## Data supplied
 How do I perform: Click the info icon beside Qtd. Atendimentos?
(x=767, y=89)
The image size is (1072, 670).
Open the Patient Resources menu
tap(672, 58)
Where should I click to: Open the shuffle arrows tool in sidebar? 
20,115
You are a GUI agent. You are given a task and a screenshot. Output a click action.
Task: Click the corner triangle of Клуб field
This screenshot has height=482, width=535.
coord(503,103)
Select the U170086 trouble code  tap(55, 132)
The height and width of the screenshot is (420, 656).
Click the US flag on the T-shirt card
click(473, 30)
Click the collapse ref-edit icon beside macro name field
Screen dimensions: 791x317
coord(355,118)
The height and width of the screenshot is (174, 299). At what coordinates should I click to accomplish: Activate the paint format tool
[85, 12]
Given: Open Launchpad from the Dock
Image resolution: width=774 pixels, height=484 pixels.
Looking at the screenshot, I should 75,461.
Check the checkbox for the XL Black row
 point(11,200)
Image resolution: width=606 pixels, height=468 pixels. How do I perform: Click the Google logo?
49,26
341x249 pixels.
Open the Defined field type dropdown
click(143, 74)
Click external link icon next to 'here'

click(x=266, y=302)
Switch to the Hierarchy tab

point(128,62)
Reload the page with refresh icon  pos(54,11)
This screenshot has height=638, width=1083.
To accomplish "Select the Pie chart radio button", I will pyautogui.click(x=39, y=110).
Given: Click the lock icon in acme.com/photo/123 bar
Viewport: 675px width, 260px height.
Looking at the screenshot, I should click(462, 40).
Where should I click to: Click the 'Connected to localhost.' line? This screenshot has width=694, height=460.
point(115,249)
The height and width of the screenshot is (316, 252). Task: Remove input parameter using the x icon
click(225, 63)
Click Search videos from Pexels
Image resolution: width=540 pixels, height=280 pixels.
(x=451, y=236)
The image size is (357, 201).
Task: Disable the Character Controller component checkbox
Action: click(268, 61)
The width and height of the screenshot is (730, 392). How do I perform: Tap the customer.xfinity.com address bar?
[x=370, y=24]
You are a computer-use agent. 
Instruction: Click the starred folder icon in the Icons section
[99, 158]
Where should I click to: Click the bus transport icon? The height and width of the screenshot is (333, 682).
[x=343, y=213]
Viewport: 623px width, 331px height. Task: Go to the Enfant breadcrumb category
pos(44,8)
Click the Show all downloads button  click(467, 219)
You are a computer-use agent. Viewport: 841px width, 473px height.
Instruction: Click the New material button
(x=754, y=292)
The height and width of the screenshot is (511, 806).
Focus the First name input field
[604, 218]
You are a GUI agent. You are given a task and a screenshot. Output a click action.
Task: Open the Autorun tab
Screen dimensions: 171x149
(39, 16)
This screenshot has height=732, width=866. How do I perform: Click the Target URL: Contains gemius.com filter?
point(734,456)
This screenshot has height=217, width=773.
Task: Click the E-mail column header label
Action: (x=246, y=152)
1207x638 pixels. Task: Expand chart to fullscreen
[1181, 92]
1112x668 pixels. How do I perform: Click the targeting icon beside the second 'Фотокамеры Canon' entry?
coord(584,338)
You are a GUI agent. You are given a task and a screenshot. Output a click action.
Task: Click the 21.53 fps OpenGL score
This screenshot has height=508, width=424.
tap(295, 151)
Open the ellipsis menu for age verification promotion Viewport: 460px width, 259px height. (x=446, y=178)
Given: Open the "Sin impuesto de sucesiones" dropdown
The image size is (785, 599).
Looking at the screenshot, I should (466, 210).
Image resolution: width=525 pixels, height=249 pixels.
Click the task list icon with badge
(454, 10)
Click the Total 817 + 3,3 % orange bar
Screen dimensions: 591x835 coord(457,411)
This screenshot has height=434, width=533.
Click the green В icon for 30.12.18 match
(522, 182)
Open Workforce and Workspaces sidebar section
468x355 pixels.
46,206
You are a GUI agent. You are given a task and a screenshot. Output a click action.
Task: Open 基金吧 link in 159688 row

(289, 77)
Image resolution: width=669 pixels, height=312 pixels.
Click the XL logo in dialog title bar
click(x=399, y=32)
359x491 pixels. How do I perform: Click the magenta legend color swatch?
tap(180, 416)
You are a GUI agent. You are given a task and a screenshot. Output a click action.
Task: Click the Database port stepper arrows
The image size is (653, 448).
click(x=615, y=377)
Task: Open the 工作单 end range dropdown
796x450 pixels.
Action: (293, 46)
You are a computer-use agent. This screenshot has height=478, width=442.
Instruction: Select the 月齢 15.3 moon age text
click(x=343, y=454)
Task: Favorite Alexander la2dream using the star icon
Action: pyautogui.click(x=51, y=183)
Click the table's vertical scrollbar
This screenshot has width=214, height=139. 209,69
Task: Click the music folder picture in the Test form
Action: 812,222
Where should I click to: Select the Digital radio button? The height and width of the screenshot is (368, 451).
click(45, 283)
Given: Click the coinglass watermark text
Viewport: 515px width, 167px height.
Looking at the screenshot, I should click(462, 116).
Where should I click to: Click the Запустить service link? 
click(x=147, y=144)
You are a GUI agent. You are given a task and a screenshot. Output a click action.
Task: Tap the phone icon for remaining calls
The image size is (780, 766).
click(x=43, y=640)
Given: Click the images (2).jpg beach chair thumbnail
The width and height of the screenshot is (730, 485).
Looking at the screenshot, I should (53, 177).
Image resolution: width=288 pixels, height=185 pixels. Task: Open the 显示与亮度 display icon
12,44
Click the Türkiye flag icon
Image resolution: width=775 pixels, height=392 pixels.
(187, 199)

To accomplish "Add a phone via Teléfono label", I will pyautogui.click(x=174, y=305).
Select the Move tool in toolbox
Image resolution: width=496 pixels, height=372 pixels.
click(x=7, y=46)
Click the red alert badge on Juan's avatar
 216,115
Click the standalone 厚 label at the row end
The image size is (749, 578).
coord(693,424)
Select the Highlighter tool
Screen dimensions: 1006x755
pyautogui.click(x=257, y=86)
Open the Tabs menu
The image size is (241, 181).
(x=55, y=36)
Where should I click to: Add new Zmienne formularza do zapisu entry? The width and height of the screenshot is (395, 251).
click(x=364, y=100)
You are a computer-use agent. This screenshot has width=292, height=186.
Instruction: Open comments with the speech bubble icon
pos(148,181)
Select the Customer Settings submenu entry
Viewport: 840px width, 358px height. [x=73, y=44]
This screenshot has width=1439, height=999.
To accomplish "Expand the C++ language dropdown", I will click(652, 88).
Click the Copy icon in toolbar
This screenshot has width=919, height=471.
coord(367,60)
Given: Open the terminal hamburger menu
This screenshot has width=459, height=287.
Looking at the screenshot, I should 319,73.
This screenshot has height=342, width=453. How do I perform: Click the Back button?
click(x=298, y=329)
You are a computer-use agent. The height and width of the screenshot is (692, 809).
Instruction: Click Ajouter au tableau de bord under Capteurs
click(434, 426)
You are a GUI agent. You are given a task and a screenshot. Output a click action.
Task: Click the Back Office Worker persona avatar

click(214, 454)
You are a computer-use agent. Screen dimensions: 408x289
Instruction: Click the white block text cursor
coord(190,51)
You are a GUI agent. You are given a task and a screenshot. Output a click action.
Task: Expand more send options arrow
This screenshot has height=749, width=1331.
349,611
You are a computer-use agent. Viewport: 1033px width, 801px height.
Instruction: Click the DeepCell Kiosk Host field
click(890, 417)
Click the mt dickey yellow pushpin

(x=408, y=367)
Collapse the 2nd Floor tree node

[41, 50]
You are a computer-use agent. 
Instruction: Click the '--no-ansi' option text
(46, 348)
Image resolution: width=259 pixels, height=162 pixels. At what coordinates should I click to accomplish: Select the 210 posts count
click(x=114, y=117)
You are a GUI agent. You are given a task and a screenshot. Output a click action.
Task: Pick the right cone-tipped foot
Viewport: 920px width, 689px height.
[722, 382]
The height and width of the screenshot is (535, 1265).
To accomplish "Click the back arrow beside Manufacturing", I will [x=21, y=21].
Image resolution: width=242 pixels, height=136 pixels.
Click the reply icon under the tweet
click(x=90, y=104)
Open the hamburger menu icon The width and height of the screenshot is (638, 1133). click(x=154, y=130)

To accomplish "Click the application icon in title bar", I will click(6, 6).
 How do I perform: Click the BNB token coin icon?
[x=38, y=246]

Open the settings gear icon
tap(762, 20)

## What you need to do
Please copy each line of the entries in which the word "computer" shows up.

## Result for this exercise
You are a computer-use agent. 
You are a computer-use agent. Viewport: 841px width, 473px height.
You are a computer-use agent. This screenshot has height=478, width=442.
You are a computer-use agent. This screenshot has width=292, height=186.
You are a computer-use agent. The height and width of the screenshot is (692, 809).
You are a computer-use agent. Screen dimensions: 408x289
You are a computer-use agent. Viewport: 1033px width, 801px height.
You are a computer-use agent. 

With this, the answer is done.